提防節日期間網絡釣魚攻擊

許多人受到優惠和便利的吸引，會選擇在網上進行節日購物。然而，HKCERT 最近便發現一些針對網上消費者的網絡釣魚攻擊。由於黑客會一直不斷改良這些攻擊，以圖讓更多人受騙，因此 HKCERT 今次特別介紹針對網上購物的釣魚攻擊手法，以及帶出網上消費時必須注意的地方，以免陷入此類網絡釣魚陷阱。

釣魚訊息

最近常見的網絡釣魚攻擊手法主要是通過即時通訊平台，將存有釣魚網站的惡意縮寫URL連結以訊息發送，此類釣魚訊息流行於智能手機系統內置以及第三方的通訊應用程式。 由於大多數通訊軟件都可以設定發件人的名稱，因此黑客可以偽裝成真實品牌的名稱。 以下是一些網絡釣魚攻擊發出的訊息示例。

與真實網站相似的釣魚網站

為了誘使受害者認為釣魚網站是官方網站並繼續輸入資料，黑客會註冊與該品牌網站相似的域名。 例如: 香港郵政的正確域名為“hongkongpost.hk”，但黑客寄存了釣魚網站在名為“hongkongpost[.]do”的域名中。

複製真實網頁介面的釣魚網頁

除了使用與真實網頁相似的域名和URL連結外，黑客最近還會複製真實網站的網頁介面，例如其登錄頁面。此方法會節省設計網絡釣魚頁面的時間，因此大多數黑客會從真實網站中複製網頁介面後再更改網頁後端設置使用。此舉會讓用戶更難分辨瀏覽的網頁真確性。

社交媒體平台中的網絡釣魚頁面

隨著公眾廣泛使用Facebook、Instagram 等社交平台，一些黑客也會在社交平台上創建虛假頁面。他們大多會在頁面中發布一些虛假的優惠活動，並附上指向釣魚網站的連結。

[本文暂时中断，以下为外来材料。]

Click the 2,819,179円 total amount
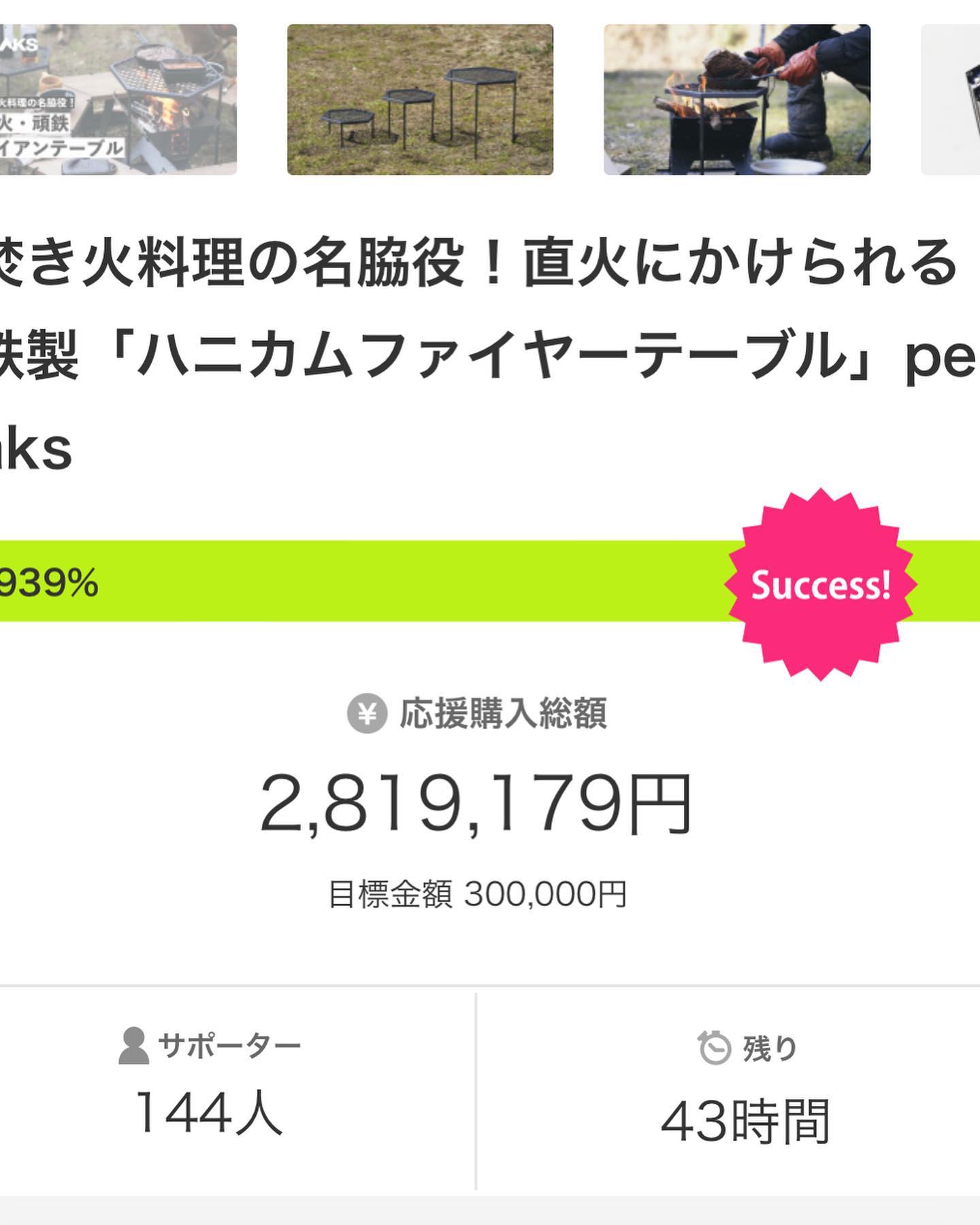The height and width of the screenshot is (1225, 980). pos(476,804)

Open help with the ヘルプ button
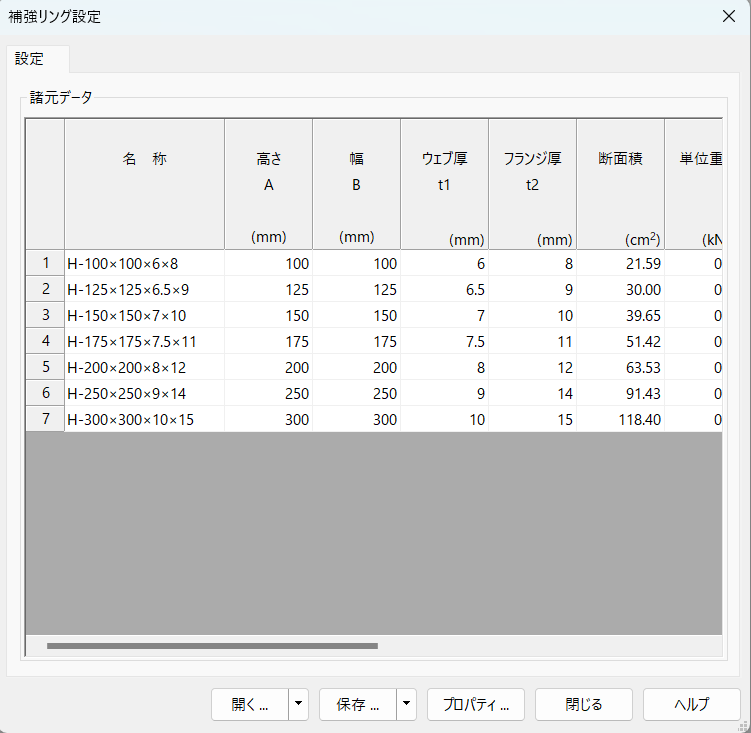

上圖是由黑客創建的 HKTVmall Facebook 專頁，其設計與HKTVmall 官方Facebook 社交專頁非常相似；下圖則是 HKTVmall 的真實Facebook 專頁頁面，並帶有Facebook 認證的藍色徽章。

網上購物安全貼士

1. 切勿隨便點擊來歷不明的連結或附件。盡量在瀏覽器直接輸入網購平台網址或使用瀏覽器書籤。檢查連結及電郵的合法性，例如檢查清楚網址有否拼寫錯誤、文法錯誤或寄件人是否可信。若網站並非使用HTTPS加密，應倍加小心，不要在沒有加密的情況下輸入敏感資訊；
2. 定期轉換網購平台賬戶密碼，於不同的帳戶使用不同的密碼，以防止其中一個資料被外洩後牽連其他帳戶；
3. 用戶應啟用多重認證以加強保安；
4. 只經官方網站或手機應用程式購物或查看訂單情況；
5. 收到可疑電郵或訊息後，可以向官方渠道查詢詳情，切勿向不明來源發送者提供敏感信息；
6. 定期檢查自己的網上付款記錄，查看是否有可疑交易；
7. 使用社交平台徽章認證功能（例如Facebook和Instagram中的藍色徽章）來驗證網店的社交平台頁面是否真實；
8. 在瀏覽器上設定反釣魚網站功能以助阻擋釣魚攻擊；和
9. 使用「CyberDefender 守網者」提供的免費搜尋器「防騙視伏器」來辨識詐騙及網絡陷阱，此搜尋器支援檢查電郵地址、網址和IP地址等。

機構在節日假期前的保安貼士

1. 根據中小企保安事故應變指南，籌備和計劃網絡保安事故應變；
2. 檢查備份系統運作正常，以及預備一個離線備份。 請參閱 HKCERT 的「齊抗勒索軟件」專頁以對勒索軟件有更多了解；
3. 利用「開放網絡威脅情報計劃」提升網絡安全防禦能力；
4. 加強對惡意掃描攻擊（Malicious Scan Attack）的防護； 和
5. 嘗試在IT環境中評估和部署「零信任」架構。